[[ Text block open ]]

The managed care model of health insurance seeks to keep their expenses low by limiting the providers a patient may see and the types of treatment it will cover.  At times, this is a frustrating for patients and sometimes keeps them from the most appropriate care.  Medicare Advantage operates under a similar model and can deny you treatment even though it has been recommended by your doctor.  However, when you are denied care by Medicare Advantage, there are steps you can take to advocate for your treatment.

Under Medicare Advantage your treatment and proposed treatment is reviewed by plan administrators who can refuse coverage on the basis that the proposed procedure or treatment is medically unnecessary or experimental.  This can also apply to previously approved Medicare services you are already receiving.  Your appeal process for these denials will go as follows:


Once denied a service you will receive written notice which begins the clock for how long you have file your appeal.  If 14 days pass without this notice, you can proceed with your appeal.  If you and your doctor feel that waiting for the treatment would place you at risk, you may request permission to expedite your appeal.  If your request is granted the Medicare will notify you within 72 hours.

[[ Text block closed ]]

:: Task directions ::
Pick up the piece on Medicare Advantage appeals right after its last sentence and keep it going. The listing after this point is separate material, not part of the piece on Medicare Advantage appeals.

[[ Dataset extract open ]]

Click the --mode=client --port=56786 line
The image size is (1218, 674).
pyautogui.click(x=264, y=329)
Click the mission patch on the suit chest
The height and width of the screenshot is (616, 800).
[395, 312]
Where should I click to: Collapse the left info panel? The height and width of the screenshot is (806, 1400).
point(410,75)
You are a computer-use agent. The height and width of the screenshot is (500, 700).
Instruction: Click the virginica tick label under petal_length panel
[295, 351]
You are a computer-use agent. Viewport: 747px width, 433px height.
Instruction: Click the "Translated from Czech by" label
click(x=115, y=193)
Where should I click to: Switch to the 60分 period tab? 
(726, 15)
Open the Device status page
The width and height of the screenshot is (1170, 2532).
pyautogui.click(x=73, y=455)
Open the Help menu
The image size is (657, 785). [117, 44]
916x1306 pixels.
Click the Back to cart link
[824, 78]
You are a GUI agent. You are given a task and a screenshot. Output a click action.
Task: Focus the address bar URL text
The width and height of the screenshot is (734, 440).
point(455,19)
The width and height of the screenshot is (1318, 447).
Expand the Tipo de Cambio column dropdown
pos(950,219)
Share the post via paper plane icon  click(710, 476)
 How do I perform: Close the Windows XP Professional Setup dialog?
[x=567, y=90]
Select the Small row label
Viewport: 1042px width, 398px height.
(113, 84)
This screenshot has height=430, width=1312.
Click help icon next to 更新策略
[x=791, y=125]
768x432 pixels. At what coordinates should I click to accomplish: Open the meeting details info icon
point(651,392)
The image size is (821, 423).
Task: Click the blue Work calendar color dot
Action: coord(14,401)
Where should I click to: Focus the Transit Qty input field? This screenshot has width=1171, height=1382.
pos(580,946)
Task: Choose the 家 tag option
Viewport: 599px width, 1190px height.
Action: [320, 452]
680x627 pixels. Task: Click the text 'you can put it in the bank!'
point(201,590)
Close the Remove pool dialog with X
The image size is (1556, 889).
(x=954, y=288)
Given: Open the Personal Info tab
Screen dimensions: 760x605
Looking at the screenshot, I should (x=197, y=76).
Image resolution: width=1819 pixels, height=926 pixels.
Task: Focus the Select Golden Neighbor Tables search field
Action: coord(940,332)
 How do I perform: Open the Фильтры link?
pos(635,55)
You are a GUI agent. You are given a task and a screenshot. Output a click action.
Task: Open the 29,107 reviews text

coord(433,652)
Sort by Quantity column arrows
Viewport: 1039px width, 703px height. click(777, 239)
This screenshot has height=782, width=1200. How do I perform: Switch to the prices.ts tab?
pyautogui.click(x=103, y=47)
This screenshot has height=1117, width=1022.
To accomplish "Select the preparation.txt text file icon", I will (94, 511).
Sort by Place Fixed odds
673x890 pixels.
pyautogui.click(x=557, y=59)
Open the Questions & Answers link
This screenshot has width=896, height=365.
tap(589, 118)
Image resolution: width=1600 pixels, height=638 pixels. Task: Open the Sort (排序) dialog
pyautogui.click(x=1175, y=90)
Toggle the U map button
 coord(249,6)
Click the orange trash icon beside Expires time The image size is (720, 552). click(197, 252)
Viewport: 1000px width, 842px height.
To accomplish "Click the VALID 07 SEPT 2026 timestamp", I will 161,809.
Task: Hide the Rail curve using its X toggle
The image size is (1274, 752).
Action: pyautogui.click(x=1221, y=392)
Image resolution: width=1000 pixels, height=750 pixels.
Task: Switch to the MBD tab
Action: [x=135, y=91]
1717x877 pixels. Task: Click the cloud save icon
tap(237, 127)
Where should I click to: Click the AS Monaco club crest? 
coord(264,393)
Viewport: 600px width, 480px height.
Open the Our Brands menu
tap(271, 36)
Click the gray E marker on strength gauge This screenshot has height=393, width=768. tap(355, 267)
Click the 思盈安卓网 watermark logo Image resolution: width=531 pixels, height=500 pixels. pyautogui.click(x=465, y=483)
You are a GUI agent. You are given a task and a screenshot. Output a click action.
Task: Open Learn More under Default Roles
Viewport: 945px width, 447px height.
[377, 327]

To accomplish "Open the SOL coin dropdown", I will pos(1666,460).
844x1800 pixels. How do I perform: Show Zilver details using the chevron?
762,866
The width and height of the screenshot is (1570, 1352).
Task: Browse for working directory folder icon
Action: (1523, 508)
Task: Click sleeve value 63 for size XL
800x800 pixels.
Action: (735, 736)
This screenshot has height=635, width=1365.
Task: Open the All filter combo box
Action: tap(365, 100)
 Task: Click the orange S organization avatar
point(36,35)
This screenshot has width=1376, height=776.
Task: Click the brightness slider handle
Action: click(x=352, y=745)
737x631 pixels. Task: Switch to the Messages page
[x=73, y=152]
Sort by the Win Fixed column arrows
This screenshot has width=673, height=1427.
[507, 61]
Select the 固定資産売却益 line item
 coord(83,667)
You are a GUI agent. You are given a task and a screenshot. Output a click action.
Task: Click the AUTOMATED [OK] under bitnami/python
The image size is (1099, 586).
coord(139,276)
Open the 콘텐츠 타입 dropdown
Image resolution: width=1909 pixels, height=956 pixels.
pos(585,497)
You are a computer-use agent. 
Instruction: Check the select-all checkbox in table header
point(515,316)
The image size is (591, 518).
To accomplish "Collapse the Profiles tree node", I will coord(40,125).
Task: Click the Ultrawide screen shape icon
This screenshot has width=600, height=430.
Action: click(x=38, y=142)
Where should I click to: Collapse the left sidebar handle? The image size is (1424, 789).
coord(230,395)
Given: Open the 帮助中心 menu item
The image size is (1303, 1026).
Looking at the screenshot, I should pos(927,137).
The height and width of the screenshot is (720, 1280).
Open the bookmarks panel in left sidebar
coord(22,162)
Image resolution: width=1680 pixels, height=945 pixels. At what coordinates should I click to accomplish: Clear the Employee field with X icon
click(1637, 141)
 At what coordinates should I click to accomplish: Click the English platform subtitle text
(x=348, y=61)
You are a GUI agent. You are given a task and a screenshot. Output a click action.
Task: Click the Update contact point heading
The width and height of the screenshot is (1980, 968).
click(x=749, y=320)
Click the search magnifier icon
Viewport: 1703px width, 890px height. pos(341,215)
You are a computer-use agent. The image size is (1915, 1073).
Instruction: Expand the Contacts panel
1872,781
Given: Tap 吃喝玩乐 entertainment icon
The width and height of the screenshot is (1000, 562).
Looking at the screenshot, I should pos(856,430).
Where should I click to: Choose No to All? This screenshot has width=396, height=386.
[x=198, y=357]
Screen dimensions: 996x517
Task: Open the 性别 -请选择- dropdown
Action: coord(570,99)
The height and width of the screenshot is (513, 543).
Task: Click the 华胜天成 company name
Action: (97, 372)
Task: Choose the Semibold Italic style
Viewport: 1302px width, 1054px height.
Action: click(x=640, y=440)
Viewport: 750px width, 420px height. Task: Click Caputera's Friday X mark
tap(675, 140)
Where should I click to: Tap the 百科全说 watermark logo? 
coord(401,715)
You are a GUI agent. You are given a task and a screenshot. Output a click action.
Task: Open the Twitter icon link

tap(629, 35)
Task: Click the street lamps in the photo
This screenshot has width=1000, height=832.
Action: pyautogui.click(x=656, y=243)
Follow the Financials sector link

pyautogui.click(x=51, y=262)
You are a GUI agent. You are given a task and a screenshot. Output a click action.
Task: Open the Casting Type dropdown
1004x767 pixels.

[[ Dataset extract closed ]]

:: Written response ::
The Appeal

The appeal process can be up to five stages depending on if you have success:

Level 1: First, you must file your appeal within 60 days which states your arguments and provides supporting documentation.  Typically, a decision will be issued within 30 days for a denied service and 60 days for an existing service or 72 hours for an expedited appeal.

Level 2: Review by an Independent Review Entity (IRE):  If your appeal is denied you will receive another written notice and the plan should automatically forward the appeal to the next level of review the IRE who should decide within 30 days or 60 days for an existing service.

Level 3: Administrative Law Judge (ALJ):   If your IRE appeal is denied and your service or item is worth a certain amount, you can choose to appeal to the Office of Medicare Hearings and Appeals (OMHA) level to be heard by an ALJ.

Level 4: Medicare Appeals Council (Appeals Council):  If your OMHA appeal is denied and your service is worth a certain amount, you can appeal to the Appeals Council.

Level 5:  If these steps do not work, you can appeal to a court of law.

Unfortunately, advocating for your medical treatment and care is sometimes necessary and often involves a complicated process.  Effective advocacy at each level of appeal can be the difference between you receiving essential care or having to go without your treatment.  Our office has attorneys who are knowledgeable about Medicare and can help you understand your choices and make informed decisions about how to best evaluate and prepare your case.   Please contact us if we may be of assistance.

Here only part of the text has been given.